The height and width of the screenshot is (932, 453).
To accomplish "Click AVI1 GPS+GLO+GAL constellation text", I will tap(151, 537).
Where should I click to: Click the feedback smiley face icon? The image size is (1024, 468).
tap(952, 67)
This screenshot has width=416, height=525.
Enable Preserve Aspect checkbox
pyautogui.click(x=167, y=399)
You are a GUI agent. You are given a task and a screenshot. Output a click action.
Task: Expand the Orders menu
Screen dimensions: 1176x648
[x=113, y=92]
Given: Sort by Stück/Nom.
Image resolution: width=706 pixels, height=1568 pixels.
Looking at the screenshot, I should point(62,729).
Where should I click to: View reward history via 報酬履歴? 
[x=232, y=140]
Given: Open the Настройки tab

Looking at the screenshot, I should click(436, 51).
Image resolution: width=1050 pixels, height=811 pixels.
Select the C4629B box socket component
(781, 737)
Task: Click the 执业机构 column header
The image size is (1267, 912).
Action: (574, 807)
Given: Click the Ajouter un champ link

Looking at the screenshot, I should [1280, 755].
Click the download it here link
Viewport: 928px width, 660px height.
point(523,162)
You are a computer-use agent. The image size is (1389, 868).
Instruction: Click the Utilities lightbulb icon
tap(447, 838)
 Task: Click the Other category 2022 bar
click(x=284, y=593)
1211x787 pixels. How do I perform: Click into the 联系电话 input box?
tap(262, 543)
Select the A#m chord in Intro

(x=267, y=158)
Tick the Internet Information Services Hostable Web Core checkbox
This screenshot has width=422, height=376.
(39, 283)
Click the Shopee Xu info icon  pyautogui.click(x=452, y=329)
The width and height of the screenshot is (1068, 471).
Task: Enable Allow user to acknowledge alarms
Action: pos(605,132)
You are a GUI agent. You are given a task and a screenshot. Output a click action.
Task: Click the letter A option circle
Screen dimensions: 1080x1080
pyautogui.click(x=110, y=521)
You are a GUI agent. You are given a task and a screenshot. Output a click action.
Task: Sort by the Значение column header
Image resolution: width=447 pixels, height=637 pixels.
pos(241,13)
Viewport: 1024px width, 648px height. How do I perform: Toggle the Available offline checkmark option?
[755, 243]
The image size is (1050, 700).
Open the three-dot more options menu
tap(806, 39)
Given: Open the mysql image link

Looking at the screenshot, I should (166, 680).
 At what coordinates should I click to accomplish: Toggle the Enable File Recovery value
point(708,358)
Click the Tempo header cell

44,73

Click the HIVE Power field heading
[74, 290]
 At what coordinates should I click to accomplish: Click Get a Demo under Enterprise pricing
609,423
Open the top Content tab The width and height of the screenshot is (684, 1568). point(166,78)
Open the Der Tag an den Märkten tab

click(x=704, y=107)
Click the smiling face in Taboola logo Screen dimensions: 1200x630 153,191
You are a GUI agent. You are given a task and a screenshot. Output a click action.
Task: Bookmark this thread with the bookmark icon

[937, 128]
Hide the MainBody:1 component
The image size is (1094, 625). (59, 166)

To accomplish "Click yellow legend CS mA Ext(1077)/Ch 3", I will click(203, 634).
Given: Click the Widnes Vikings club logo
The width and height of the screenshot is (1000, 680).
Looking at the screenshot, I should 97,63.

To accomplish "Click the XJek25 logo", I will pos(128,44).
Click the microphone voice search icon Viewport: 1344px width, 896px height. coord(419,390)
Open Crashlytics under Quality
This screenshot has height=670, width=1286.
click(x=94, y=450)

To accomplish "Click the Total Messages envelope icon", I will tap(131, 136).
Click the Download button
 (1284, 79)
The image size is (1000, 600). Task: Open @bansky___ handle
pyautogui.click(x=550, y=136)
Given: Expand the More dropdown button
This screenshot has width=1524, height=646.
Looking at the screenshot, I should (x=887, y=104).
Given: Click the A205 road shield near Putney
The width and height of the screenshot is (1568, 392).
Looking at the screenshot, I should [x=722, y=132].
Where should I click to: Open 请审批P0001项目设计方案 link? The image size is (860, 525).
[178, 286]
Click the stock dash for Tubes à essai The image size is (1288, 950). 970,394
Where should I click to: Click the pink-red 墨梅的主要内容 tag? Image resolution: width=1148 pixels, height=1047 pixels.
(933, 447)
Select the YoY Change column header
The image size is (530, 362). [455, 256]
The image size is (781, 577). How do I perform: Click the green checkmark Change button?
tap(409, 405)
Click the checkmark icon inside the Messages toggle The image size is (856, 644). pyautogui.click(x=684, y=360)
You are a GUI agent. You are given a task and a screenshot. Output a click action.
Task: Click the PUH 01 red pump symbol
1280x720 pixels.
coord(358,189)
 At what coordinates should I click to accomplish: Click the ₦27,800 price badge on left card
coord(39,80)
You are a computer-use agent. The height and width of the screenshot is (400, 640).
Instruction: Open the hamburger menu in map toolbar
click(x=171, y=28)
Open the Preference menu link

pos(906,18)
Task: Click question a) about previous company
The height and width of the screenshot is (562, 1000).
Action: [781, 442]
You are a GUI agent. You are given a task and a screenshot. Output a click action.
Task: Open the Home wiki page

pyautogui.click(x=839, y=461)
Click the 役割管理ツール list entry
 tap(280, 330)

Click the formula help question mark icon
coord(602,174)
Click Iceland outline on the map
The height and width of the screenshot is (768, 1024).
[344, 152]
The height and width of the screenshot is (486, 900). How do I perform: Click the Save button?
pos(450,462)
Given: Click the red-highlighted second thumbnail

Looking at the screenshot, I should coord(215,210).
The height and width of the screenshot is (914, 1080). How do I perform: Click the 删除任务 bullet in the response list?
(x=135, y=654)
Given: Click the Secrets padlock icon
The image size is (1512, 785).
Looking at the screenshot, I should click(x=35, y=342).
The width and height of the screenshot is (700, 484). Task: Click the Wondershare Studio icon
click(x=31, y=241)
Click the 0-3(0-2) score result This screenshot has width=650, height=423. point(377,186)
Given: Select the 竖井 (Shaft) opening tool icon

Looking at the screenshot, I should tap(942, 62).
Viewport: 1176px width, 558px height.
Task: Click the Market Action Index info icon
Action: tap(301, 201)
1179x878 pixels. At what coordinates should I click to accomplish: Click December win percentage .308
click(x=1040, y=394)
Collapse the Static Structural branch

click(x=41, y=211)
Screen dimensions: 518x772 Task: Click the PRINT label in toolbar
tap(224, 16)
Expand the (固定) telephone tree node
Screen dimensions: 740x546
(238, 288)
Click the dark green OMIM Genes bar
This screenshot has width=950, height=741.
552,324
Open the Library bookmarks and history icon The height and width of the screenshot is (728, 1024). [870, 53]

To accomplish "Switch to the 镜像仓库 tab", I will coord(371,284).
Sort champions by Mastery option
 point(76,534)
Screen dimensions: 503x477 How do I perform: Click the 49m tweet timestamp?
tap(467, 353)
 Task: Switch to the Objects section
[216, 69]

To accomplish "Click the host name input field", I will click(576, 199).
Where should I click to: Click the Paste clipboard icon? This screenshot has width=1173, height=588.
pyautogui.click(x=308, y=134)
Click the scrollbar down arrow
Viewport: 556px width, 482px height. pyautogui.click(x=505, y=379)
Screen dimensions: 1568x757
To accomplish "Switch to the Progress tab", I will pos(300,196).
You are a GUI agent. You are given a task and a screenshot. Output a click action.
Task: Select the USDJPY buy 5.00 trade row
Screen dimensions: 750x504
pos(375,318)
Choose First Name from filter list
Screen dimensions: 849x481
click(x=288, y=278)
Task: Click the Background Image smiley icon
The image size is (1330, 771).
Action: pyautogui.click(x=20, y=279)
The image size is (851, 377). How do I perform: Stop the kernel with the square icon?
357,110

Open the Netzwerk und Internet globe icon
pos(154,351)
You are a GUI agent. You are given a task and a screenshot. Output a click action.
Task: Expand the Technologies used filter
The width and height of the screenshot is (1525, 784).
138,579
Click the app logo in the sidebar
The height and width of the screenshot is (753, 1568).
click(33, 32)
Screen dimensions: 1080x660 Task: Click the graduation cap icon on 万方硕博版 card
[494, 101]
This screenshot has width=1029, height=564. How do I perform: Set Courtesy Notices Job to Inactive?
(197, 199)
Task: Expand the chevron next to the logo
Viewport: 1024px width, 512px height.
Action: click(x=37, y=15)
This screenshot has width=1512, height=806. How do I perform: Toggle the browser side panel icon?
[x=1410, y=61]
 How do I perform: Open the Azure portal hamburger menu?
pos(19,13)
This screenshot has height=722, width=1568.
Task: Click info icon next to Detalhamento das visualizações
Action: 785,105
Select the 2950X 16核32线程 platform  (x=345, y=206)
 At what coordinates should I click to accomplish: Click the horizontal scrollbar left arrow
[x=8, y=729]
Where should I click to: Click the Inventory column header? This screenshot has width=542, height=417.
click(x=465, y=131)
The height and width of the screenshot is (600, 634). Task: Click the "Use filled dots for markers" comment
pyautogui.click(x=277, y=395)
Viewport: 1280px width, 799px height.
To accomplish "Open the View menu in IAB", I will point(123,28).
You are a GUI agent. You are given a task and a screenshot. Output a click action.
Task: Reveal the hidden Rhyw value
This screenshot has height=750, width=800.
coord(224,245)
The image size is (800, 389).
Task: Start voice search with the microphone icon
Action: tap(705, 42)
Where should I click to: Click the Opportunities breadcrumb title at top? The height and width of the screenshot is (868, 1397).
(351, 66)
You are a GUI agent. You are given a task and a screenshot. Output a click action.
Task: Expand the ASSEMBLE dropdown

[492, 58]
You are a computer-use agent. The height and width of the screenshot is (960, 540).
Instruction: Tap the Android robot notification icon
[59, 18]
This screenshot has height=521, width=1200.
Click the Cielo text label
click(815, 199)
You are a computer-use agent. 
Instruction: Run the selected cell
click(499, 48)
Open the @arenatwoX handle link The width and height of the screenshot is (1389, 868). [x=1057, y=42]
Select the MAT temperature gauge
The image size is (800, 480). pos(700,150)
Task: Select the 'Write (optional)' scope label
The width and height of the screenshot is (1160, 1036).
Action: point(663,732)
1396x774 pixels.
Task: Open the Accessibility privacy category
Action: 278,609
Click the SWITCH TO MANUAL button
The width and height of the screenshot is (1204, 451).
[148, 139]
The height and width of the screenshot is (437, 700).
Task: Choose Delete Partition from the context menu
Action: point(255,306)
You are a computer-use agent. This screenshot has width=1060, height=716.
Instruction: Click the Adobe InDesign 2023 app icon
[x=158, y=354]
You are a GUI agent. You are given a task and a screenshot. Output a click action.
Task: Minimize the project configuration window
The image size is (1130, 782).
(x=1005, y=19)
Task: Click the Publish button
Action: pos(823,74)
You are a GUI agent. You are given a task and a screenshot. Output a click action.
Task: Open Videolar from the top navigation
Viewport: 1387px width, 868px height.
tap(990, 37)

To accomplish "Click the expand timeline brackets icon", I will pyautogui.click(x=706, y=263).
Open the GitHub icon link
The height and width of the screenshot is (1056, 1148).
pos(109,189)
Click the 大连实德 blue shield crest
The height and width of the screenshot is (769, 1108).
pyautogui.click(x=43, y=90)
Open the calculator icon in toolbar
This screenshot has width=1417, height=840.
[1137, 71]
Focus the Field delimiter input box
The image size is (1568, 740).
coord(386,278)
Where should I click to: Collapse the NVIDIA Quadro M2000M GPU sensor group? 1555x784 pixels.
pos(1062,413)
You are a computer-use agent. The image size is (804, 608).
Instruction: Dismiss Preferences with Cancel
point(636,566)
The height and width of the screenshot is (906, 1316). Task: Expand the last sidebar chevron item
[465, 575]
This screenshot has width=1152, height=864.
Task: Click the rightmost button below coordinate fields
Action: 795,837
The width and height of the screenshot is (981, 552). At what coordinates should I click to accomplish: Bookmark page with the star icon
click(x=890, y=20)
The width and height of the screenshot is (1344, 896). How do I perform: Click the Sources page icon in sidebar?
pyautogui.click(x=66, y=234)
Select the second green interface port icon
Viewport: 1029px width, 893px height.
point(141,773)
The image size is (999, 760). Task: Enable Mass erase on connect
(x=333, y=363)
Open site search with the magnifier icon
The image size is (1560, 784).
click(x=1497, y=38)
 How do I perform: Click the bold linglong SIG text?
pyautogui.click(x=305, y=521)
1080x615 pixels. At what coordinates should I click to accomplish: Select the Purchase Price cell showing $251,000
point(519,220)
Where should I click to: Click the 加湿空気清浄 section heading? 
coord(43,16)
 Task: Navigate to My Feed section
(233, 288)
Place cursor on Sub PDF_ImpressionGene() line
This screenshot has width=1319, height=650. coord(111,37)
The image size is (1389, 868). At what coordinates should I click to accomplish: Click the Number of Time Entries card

_ASSIGNMENT_.
Copy each line of the listing above that contains the word "computer".

_SOLUTION_.
You are a computer-use agent. The image size is (1389, 868).
You are a computer-use agent. The height and width of the screenshot is (400, 640).
You are a computer-use agent. The height and width of the screenshot is (960, 540).
You are a computer-use agent. 
You are a computer-use agent. This screenshot has width=1060, height=716.
You are a computer-use agent. The image size is (804, 608).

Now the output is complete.